Tanah dikeruk, digali, dicari bahan-bahan yang dianggap bernilai untuk dijual. Hutan-hutan dibabat untuk pertanian dan pemukiman, dibuat jalan besar dan panjang, juga dibuat untuk berbagai tempat baru yang mengubah alam.
Ada perubahan bentuk-bentuk materi di alam, kualitas alam—meskipun massa alam tetap sesuai hukum kekekalan massa. Massa tidak dapat diciptakan dan dimusnahkan, hanya bisa berubah bentuk. Ada perubahan dari zat lama menjadi zat baru, tetapi jumlah total massa di alam tetap. Massa tidak dapat diciptakan dan dimusnahkan, hanya dapat diubah dari satu bentuk ke bentuk lain.
BENCANA ALAM
Bagi alam gerak bagian-bagian dari alam, termasuk ulah manusia, adalah hal “bebas-nilai”.

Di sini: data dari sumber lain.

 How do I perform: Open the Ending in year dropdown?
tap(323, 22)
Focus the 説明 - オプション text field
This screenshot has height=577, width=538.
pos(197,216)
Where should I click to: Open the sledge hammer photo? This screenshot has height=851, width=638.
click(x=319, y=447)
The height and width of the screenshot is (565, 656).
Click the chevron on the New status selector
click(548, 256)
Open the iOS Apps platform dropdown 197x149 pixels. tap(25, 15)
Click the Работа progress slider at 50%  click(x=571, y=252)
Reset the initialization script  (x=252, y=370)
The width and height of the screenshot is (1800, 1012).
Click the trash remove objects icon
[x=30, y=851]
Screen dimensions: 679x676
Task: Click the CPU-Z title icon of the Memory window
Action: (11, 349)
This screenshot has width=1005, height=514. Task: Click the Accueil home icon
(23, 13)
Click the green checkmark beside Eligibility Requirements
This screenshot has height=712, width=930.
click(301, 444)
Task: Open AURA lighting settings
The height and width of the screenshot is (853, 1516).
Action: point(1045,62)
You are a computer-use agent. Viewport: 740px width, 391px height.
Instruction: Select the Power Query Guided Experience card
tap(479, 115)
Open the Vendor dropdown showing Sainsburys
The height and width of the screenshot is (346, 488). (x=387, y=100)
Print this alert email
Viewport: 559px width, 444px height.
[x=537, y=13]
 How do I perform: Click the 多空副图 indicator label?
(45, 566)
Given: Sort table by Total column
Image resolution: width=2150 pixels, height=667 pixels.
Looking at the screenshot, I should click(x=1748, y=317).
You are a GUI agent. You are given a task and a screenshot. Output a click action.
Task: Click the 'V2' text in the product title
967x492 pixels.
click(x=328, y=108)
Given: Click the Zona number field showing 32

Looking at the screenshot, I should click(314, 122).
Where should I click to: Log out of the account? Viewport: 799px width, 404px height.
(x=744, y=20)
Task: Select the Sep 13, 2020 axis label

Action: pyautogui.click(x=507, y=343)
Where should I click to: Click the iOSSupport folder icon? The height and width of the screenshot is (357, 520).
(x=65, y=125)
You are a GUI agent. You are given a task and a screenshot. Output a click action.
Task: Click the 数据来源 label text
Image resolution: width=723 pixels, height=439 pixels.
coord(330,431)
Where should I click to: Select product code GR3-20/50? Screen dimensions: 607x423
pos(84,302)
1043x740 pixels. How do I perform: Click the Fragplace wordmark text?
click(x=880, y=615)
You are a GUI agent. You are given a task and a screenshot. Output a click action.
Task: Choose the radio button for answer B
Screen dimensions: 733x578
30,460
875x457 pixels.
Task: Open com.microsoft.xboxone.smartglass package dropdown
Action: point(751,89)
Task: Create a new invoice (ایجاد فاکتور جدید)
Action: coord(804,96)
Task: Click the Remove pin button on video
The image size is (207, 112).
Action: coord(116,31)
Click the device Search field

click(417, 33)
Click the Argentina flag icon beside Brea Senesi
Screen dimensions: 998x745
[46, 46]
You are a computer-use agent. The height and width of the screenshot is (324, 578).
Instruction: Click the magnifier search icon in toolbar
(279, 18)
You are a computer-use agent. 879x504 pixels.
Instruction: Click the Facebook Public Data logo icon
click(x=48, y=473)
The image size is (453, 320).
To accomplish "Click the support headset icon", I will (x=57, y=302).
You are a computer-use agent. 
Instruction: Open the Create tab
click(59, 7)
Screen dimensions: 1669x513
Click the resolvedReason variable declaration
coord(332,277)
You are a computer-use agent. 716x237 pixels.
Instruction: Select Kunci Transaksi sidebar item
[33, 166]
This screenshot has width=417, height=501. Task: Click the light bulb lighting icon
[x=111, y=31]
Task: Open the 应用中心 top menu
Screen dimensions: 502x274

Baru bagi manusialah, yang menilai gerak alam, ada nilai-nilai. Bagi alam sendiri, bagaimanapun gerak antar bagian-bagiannya, apakah ada bagian yang saling menyatu atau memisah/hancur, apapun aneka bentuknya, bagaimanapun aneka bentuknya, seberapapun aneka ukurannya, bagaimanapun baunya, apapun aneka warnanya, tidak ada yang baik dan buruk.
Tapi bagi manusia, kadang hal itu baru memunculkan penilaian. Dan bagi manusia, gerak dan dinamika alam yang membuat keadaannya susah bisa disebutt sebagai bencana. Kita pernah mendengar istilah “alam sedang mensucikan dirinya” di mana istilah ini justru diiringi dengan bentuk kejadian alam yang menyebabkan bencana bagi manusia. Tetapi ada juga pandangan bahwa bencana alam dianggap sebagai “murka” alam.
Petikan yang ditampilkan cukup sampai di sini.